En outre, le consul d'Israël accuse le Hezbollah de vouloir «prendre le
contrôle du Liban». En réalité, les élus du Hezbollah (parti politique légitime
au Liban, qui participe aux élections) se sont retirés du gouvernement pour
réclamer davantage de représentativité. Depuis la fin 2006, ils n'ont donc plus
aucun portefeuille ministériel et ont rejoint l'opposition (composée d'une
dizaine de partis) qui réclame (pacifiquement) des changements politiques. La
coalition restée au pouvoir, soutenue là encore par les États-Unis et les
puissances occidentales, continue donc de diriger le pays. Dans les faits, bien
que le Hezbollah soit en partie financé par l'Iran, affirmer qu'il tente de
«prendre le contrôle du Liban» est totalement infondé (il n'y a eu ni coup
d'État ni agression interne qui puisse être attribuée au Hezbollah dans cette
bataille politique).
Il est évident que l'Iran joue un rôle majeur dans la politique au
Moyen-Orient. C'est un grand pays, une puissance régionale et, en effet, un
régime contestable pour de nombreux aspects de ses politiques intérieures et
extérieures.

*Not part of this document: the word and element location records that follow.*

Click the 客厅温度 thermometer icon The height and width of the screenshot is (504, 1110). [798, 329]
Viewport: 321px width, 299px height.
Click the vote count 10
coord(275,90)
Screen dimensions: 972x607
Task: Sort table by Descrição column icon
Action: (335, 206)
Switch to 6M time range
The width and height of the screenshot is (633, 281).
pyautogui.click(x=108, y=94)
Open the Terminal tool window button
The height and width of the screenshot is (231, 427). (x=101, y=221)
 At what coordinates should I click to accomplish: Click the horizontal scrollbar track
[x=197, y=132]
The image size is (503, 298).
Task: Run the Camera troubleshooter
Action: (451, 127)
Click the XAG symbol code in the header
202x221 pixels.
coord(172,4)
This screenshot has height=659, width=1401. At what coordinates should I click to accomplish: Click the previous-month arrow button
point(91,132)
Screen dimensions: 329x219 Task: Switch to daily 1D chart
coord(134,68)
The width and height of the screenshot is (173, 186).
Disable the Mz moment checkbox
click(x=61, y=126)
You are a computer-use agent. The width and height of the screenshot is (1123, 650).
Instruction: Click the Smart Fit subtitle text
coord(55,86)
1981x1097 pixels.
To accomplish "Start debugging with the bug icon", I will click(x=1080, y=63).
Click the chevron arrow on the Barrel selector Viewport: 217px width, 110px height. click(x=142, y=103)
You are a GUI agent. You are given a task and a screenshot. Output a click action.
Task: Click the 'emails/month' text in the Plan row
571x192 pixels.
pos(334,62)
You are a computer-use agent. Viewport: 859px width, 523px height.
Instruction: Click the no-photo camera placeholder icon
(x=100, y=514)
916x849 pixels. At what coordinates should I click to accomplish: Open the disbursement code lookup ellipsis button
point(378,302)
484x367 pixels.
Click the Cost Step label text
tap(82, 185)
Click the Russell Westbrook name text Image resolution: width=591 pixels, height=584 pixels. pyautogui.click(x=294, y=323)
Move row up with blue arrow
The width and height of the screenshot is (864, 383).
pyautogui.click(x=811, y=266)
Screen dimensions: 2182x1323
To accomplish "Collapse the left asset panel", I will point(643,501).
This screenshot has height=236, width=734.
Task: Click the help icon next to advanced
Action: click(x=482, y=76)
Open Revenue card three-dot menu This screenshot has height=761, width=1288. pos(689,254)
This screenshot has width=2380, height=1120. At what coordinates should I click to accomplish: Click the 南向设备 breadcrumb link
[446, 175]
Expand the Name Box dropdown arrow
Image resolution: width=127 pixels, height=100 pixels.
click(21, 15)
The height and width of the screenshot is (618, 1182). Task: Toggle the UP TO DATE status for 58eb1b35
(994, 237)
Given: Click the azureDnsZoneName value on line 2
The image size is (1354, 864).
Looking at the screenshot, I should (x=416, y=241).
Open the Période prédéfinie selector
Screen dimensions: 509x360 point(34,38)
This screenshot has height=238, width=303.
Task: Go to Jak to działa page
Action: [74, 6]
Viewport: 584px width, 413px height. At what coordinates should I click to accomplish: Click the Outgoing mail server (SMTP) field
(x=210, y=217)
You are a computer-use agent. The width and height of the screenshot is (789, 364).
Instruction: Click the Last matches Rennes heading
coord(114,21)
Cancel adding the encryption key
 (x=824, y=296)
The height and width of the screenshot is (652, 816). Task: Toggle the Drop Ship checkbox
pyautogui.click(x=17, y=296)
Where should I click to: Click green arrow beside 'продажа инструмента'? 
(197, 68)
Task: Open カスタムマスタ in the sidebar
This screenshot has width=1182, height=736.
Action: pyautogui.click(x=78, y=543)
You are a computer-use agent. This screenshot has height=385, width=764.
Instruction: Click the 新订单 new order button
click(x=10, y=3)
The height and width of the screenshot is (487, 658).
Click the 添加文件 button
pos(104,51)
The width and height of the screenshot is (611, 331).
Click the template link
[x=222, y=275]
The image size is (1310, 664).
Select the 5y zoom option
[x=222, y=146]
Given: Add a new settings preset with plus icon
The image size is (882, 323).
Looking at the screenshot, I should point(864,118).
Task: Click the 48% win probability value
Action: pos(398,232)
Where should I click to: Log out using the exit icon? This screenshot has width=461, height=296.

Néanmoins, les puissances qui sont responsables, dans les faits,
de déstabiliser la région sont les États-Unis et Israël (guerres contre l'Irak
et l'Afghanistan, attaques militaires contre le Liban et occupation des
territoires palestiniens). En outre, venant de représentants politiques
israéliens dont l'État a mis en place une politique d'apartheid, qui ne se
cache plus de posséder l'arme nucléaire, qui est accusé de crimes de guerre par
de nombreuses enquêtes au Liban comme en Palestine et qui viole plus de 70
résolutions onusiennes, ces accusations contre «l'axe du mal iranien» font
grincer des dents.
Le soutien inconditionnel des États-Unis à Israël n'est un secret pour
personne, et les visées américaines au Moyen-Orient non plus. Ces discours de
diabolisation de l'Iran sont particulièrement dangereux car ils préparent le
terrain à une future attaque contre ce pays, attaque dont les conséquences
cette fois ne seront pas régionales mais bien mondiales. Le fait que les
néoconservateurs américains ne semblent pas exclure une guerre contre l'Iran,
que le régime israélien pourrait encourager, constitue la réelle menace qui
pèse aujourd'hui sur le Moyen-Orient.